More importantly, the notion it is a “single source of truth” is perhaps the worst characterization of CVE one could imagine. Many companies use alternate vulnerability databases that offer more features, better consumption methods, and/or much better coverage. With MITRE falling behind other VDBs by as many as 6,000 vulnerabilities in 2015 alone, it isn’t a single source for anything more than training wheels for your vulnerability program.

The platform will exist alongside the current slower but established CVE system.

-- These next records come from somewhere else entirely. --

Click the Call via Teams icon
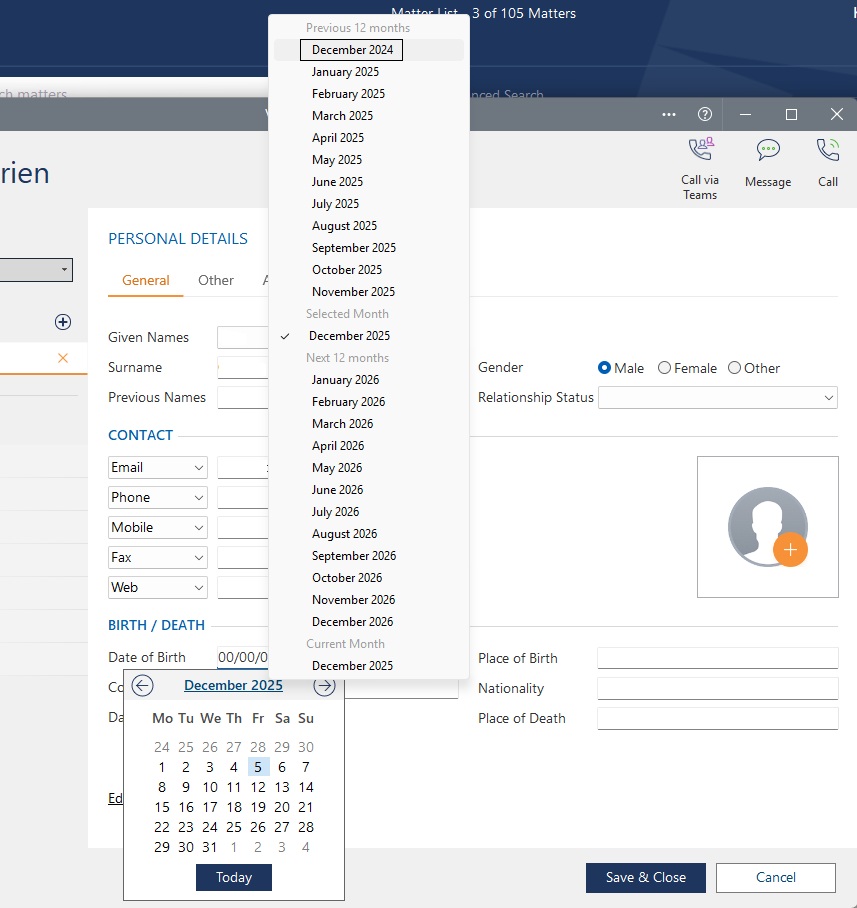This screenshot has height=908, width=857. 700,151
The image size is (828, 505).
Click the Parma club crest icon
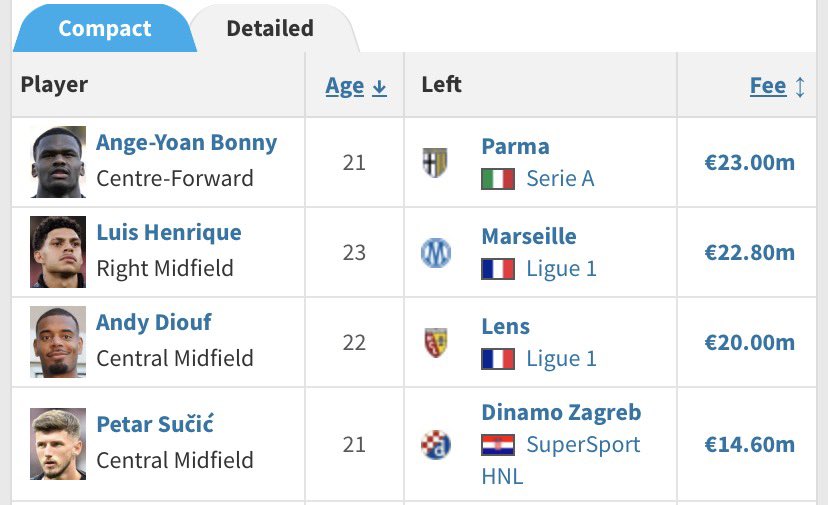[x=435, y=162]
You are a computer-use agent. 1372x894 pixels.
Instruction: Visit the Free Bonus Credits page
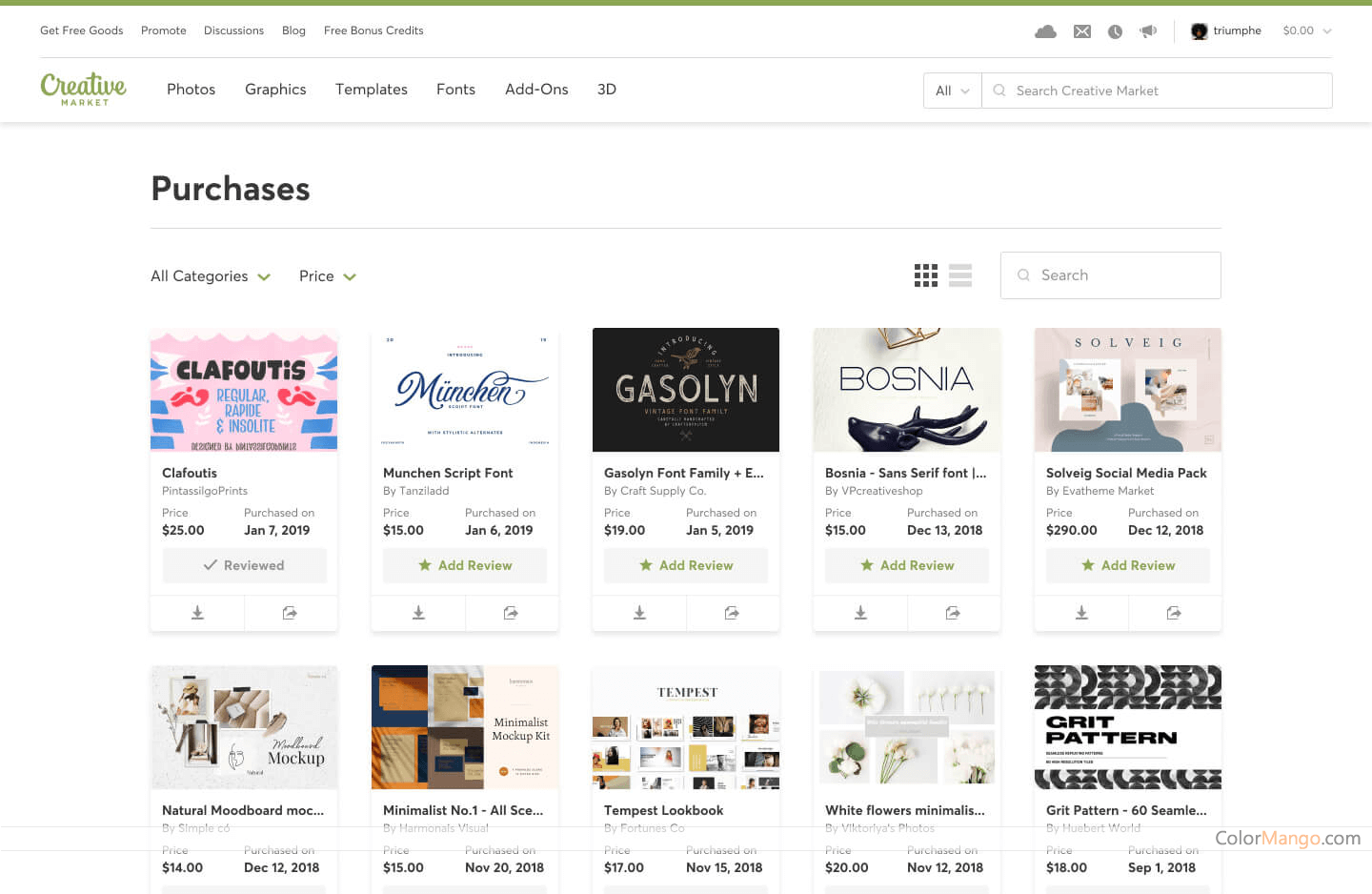[373, 30]
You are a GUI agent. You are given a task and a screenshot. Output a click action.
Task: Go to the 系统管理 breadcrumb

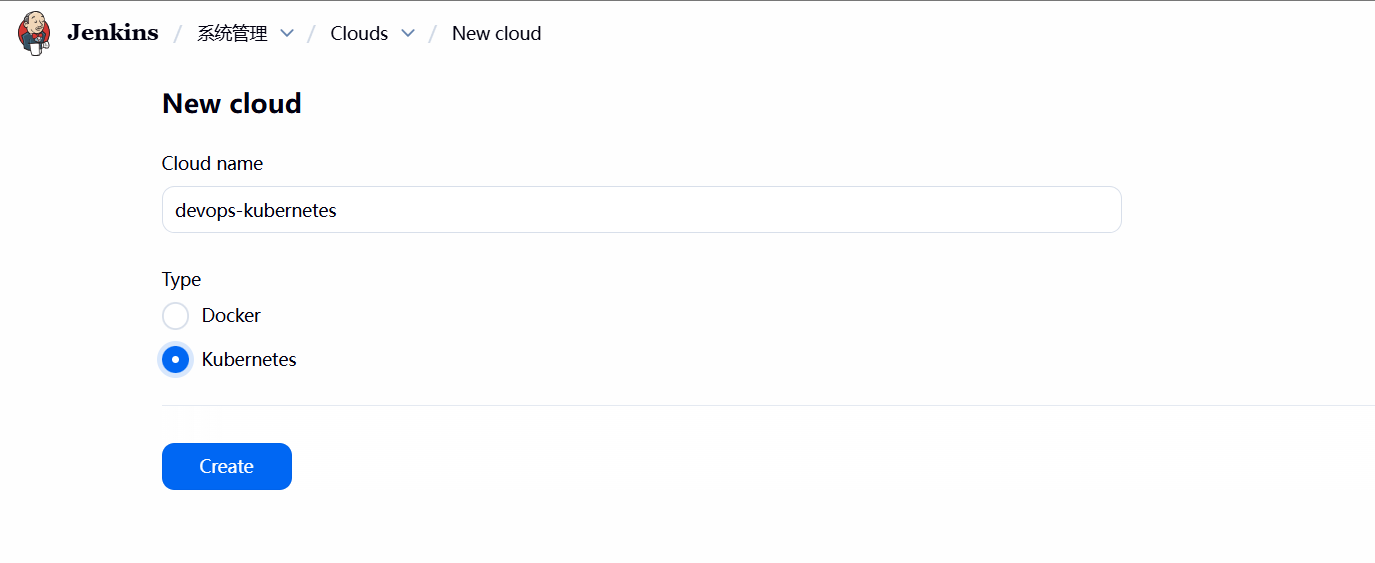click(232, 33)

At this point, with what has been published by MITRE, this is pure propoganda in line with the platitudes they have been giving the Editorial Board for the last year. The new format does not make things easier for them, in any way. The ‘old ID scheme’ was never the slowdown or choke point in their process. In fact, read their press release and they say they will be the only ones issuing federated IDs, meaning the same problem will happen in the interim. If it doesn’t, and they start issuing faster, it wasn’t the new scheme that fixed it. More important to this part of the story is that it wasn’t just about assignment speed. The last six months have seen MITRE flat out refuse assignments to more and more researchers, citing the vulnerable software isn’t on their list of monitored products. Worse, they actually blame the Editorial Board to a degree, which is a blatant and pathetic attempt at scape-goating. The list they refer to was voted on by the board, yes. But the list given to the board was tragically small and it was about arranging the last chairs on the Titanic so to speak.

He says MITRE is aiming for automated vulnerability identification, description, and processing, and welcomed input from board members and the security community.

This is amusing, disgusting, and absurd. MITRE, including the new person in the mix (Sain) have NOT truly welcomed input from the board. The board has been giving input, non-stop, and MITRE has been ignoring it every single time. Only after repeated mails asking for an update, do they give us the next brief platitude. Sain’s title, “MITRE CVE communications and adoption lead”, is also ironic, given that just last week Sain told the board he would contact them via telephone to discuss the issues facing CVE, and never did. Instead, there was no communication, and MITRE decided to roll out a scheme that was horribly designed without any input from the Board or the industry.

For those who want a better glimpse into just how bad MITRE is handling the CVE project, I encourage you to read the Editorial Board traffic (and hope it is updated, as MITRE still manually runs a script to update that archive).